The job
You are an infra lead. The CFO asked why the inference bill is what it is, and you have to answer with a spreadsheet. You serve a production LLM workload to internal users or paying customers. Latency targets are written down. Utilization is high enough that renting Hopper-class instances on demand stopped being clever about a quarter ago.
This guide picks parts for one 19-inch rack. The question it answers: do you colocate your own Blackwell-class gear, or keep renting? The short version is that owning wins above roughly 70% utilization on a horizon longer than a year. Below that, rent.

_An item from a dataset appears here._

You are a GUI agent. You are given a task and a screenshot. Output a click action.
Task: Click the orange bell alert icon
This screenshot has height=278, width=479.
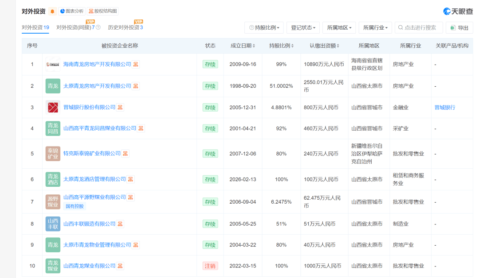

This guide is not for you if:
- You need multi-rack scale-out. NVLink is rack-bounded; spanning racks is a different blueprint.
- You're pretraining a frontier model. This rack serves; it does not pretrain.
- Your facility can't deliver 35+ kW per cabinet with rear-door cooling. Different conversation.
The build
| Item | Pick | Why |
|---|---|---|
| Compute | 2-3x OEM 4U servers with NVIDIA HGX B200 baseboard | 8x B200 per node, 144 PFLOPS FP4 sparse, air-cooled, OEM choice |
| Memory | 1,400 GB HBM3e per baseboard; 2 TB system DRAM | Fits trillion-parameter weights resident; enough host RAM for KV offload |
| Networking | ConnectX-7 NICs at 400 Gbps; BlueField-3 DPUs | East-west fabric for tensor parallel; DPU offloads storage and security |
| Storage | NVMe all-flash tier, separate from compute nodes | Weights and logs survive a node swap; keeps the GPU chassis simple |
| Power | 2x 30A 208V three-phase PDUs, A+B feeds | One HGX node draws ~10 kW; three nodes plus fabric clears 35 kW |
| Cooling | Rear-door heat exchanger or hot-aisle containment | Air-cooled HGX/DGX B200 lets you skip facility water plumbing |
| Software | Triton, vLLM or TensorRT-LLM, Kubernetes, MIG | Open serving stack; MIG partitions a B200 for smaller models |
Numbers
- HGX B200 baseboard — 8 GPUs, 1,400 GB total HBM3e, 14.4 TB/s NVLink, 144 PFLOPS FP4 sparse.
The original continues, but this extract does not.